Here are nine words no one ever thought they’d hear Donatella Versace utter: “A little bit of imperfection is the new perfection.” Speaking at a press conference before the Versace presentation, Donatella said she’d been thinking about how we live today on our screens—Instagram in particular—and how we’re all obsessed with perfection. She’s troubled by it, and that led her to grunge, the 1990s music genre associated with thrashing guitars and shredded flannel shirts.
Gianni Versace never really addressed grunge the way American designers like Perry Ellis, Marc Jacobs or Anna Sui did in the 1990s. But Donatella has always been in love with music, so this wasn’t as unlikely a fit as it sounds.
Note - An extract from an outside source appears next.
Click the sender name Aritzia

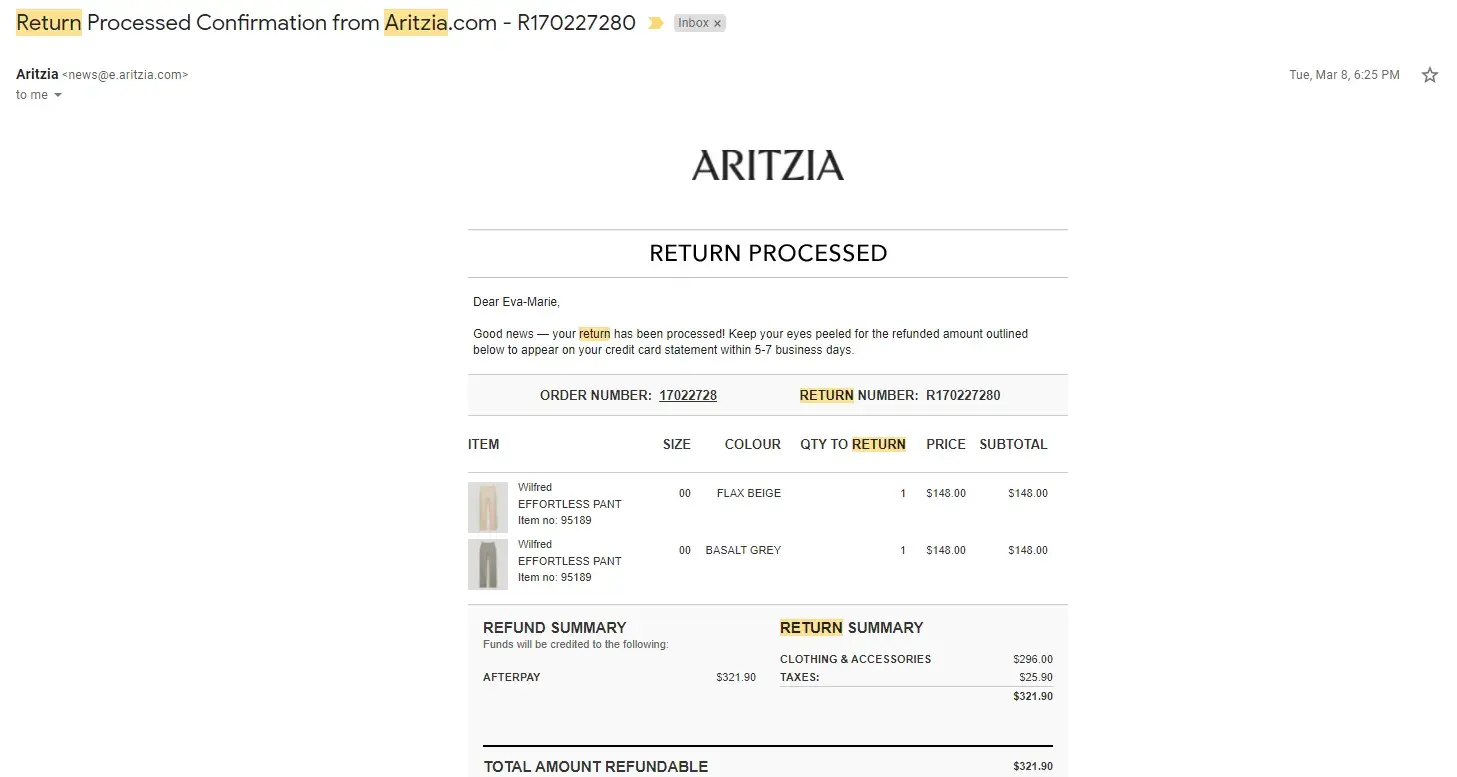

DV grunge, to be sure, is a long way off from Seattle grunge. These moth holes weren’t made by moths, let’s just say. Also, Donatella loaded her looks with such familiar Versace staples as oversize safety pins and bondage harnesses. And let’s be real, these were not thrift store clothes, which is what Kurt Cobain, whose signature keening mixed with techno on the soundtrack, was wearing when he and Nirvana recorded Nevermind. These were luxury clothes, with luxury prices, but certain outfits believably channeled the grunge spirit, among them the V-print minidress over a ribbed-knit sweater and lace tights; the kinder-whore combo of a bondage harness and schoolgirl tweeds; and the black slip worn with a white tee printed with a 1995 Richard Avedon shot of a glamorous Donatella, who was the face of the Versace fragrance Blonde. The T-shirts were a collaboration with the Richard Avedon Foundation.